Fire guts Barber building

BRICK HOUSE The burned-out hulk of the former Diamond Match apiary as it appeared on Tuesday.

BRICK HOUSE The burned-out hulk of the former Diamond Match apiary as it appeared on Tuesday.

Photo By Tom Angel

A fire most likely sparked by human hand gutted the wooden interior of one of the four remaining structures of the old Diamond Match Company in the early morning hours of Aug. 2.

Marie Fickert, spokesperson for the Chico Fire Department, said natural causes, lightening, electrical malfunction or gas leak were ruled out as causes because of the weather and the fact there are no longer any utilities hooked to the 100-year-old structure, known as the apiary because bee hives once were made there.

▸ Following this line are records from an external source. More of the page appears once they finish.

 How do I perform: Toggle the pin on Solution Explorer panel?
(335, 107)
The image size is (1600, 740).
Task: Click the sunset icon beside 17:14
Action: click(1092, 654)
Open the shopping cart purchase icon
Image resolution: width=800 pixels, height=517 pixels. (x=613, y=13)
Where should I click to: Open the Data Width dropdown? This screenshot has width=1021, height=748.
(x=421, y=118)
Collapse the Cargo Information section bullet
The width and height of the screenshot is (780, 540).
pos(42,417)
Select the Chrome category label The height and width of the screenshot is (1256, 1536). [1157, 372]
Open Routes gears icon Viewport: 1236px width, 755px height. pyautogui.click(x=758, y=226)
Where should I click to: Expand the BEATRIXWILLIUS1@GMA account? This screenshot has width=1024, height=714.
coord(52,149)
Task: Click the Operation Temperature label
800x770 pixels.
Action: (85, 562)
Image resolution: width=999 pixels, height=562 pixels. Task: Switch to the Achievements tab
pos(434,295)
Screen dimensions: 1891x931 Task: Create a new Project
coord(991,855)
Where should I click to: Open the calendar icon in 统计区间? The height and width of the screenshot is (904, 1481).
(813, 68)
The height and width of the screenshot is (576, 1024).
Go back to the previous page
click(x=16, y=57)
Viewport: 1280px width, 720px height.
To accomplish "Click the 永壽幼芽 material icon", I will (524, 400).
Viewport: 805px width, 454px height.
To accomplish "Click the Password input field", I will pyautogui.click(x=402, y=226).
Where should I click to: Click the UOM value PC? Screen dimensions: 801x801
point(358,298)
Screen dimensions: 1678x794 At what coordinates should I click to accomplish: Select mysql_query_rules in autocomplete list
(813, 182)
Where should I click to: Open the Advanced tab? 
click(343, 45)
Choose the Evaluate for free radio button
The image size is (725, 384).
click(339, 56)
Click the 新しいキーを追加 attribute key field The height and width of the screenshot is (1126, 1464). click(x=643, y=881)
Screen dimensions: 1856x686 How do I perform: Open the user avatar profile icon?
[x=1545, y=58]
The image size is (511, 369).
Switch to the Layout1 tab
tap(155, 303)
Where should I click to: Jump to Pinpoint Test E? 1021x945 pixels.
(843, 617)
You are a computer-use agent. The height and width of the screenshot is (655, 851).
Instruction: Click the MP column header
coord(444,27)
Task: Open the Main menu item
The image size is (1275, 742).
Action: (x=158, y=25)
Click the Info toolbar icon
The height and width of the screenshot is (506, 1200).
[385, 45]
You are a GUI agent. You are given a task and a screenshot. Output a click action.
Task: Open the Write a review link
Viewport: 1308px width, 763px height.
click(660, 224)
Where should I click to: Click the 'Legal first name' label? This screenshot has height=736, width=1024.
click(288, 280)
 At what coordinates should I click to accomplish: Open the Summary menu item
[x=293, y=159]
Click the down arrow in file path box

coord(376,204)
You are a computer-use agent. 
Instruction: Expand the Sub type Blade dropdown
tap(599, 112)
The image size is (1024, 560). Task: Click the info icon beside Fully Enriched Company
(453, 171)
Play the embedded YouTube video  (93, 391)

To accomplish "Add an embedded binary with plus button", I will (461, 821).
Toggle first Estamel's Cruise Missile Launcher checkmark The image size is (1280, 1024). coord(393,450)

The buildings and the 145 acres of property they sit on are owned by Jeff Greening, who has plans to develop a residential-commercial project on the land in southwest Chico known as the Barber Yard.

Fickert said Greening told her he had noticed that debris made up of wooden railings and other material scavenged from the area had been piled over time near the building’s rear staircase.

“The owner feels that could have been the place where the fire started,” she said.

Fickert said a neighbor reported seeing four to five young men in their late-20s to early teens in a car near the fire. Fickert said the young men used “some suspicious verbiage” in reference to the fire then drove off.

The Fire Department got the call at 2:04 a.m., and by the time firefighters arrived, Fickert said, the building was fully ablaze.

Incident Commander Gary Scholar said he received the call about the fire while home in his California Park residence and could see the flames from there. He said firefighters were initially told the blaze was a grassfire.

“I remember thinking, ‘That’s a heck of grass fire,’ when I was driving toward it,” Scholar said.

Scholar said the building’s metal rafters probably failed as the fire heated them. The first two collapsed, which vented the fire, allowing it to build and consume the rest of the inside. He said the building was constructed so that if there were a fire the outside brick walls would continue to stand and afterwards the inside could be rebuilt. Today’s building codes will not allow that.

Scholar said it would probably not be worth the effort and cost—$8,000 to $10,000—to bring in cranes to move debris for a thorough investigation into the cause of the blaze.